Something in the last sentence snagged at his memory. Trist looked sharply up. But Adams was merely shifting his posture in the wooden chair.

“I told myself,” he added, “I would publish it in the year 1880. I have an odd fondness for the year 1880.”

“And did you?”

Adams’s face looked like a smiling mask of shadows. “I became an historian instead. But I liked the idea of fiction. I liked the idea of being able to express in fiction what one couldn’t say directly.”

Trist had the sensation of going blindfolded through a minefield. He sipped his port and twisted in the cramped Adams-sized chair. “Such as?”
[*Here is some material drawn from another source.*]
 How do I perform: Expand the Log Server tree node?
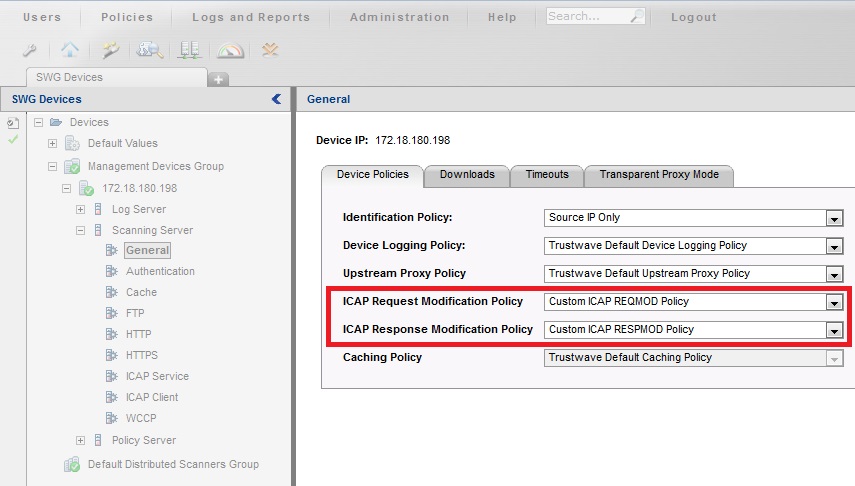point(81,209)
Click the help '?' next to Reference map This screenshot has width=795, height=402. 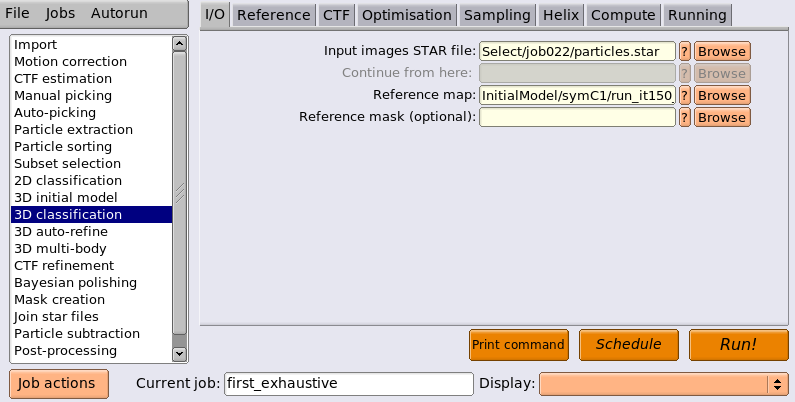[684, 95]
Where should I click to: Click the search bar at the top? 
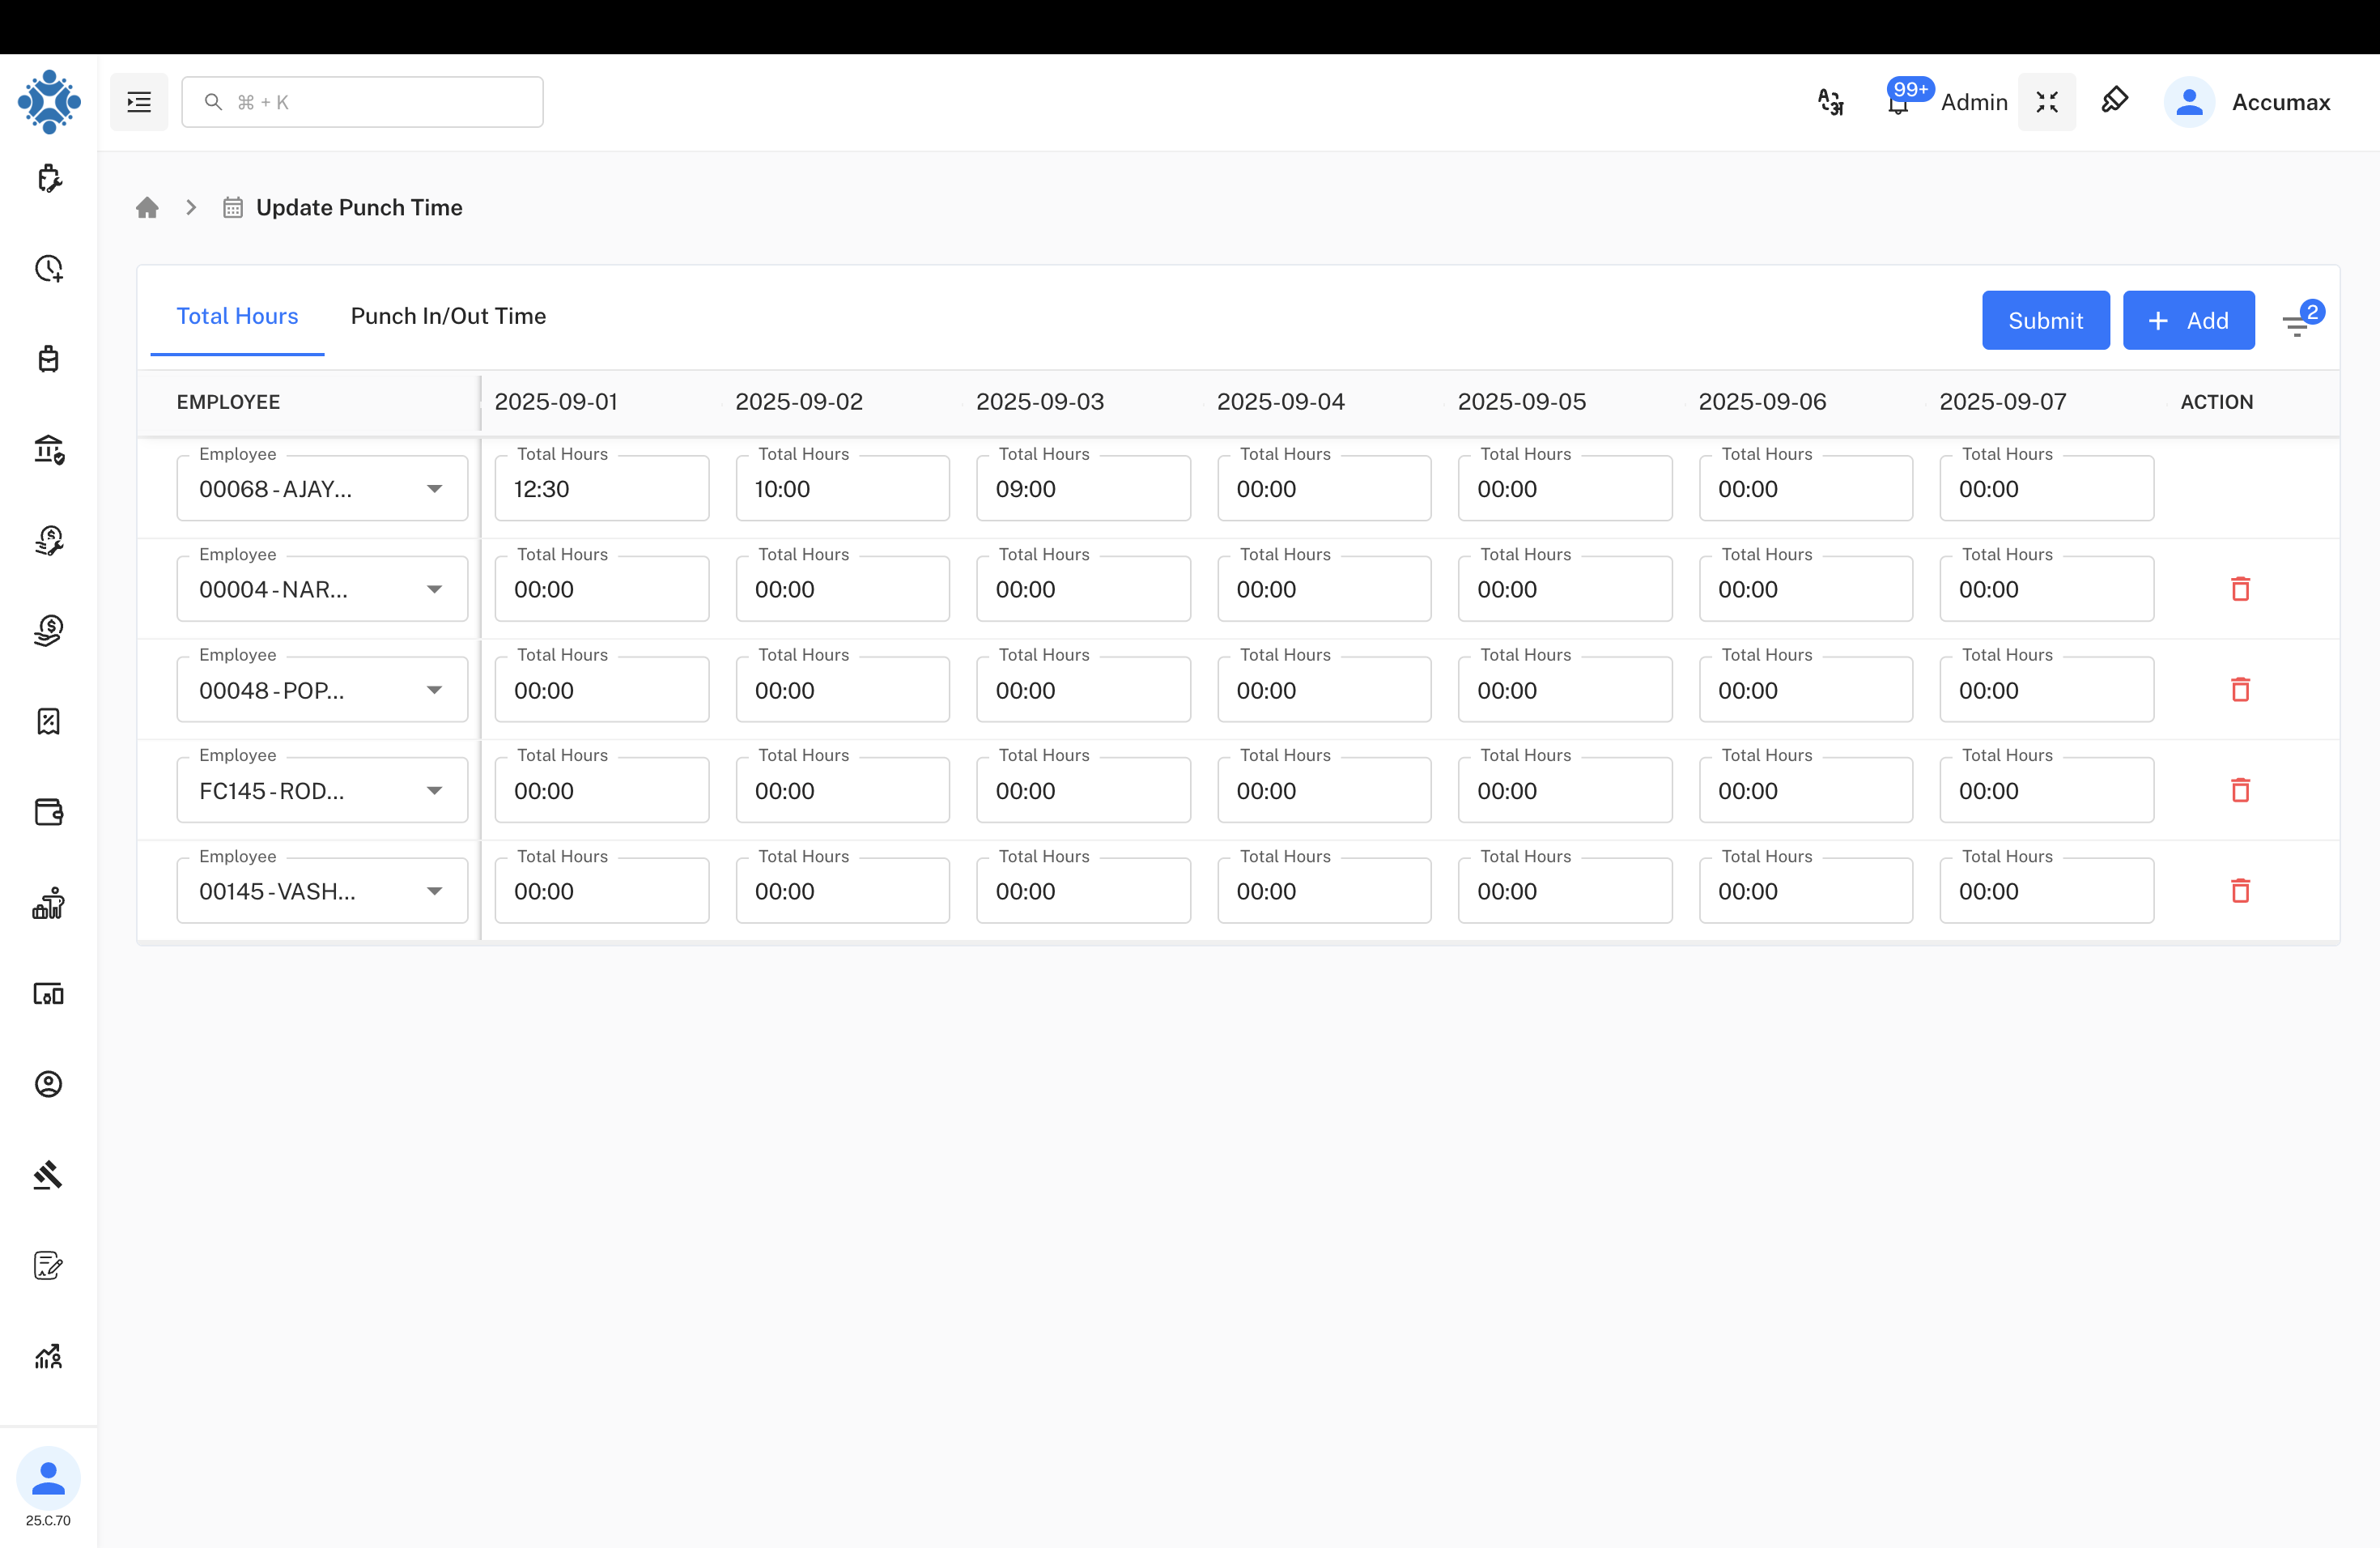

Adams’s hand moved negligently through the gray light. “Such as my view of Grant, other people, the aromatic state of American democracy. But I’ve grown too mellow for fiction now, I suspect. I regard this universe as a preposterous fraud, and human beings fit only for feeding swine. But when this preliminary understanding is conceded, I see nothing in particular to prevent one from taking a kindly view of one’s surroundings.” He sipped his port and appeared to lean back comfortably in the chair. “I’m instructed,” he said, “by Mrs. Cameron to tell you that she doesn’t wish to see you again.”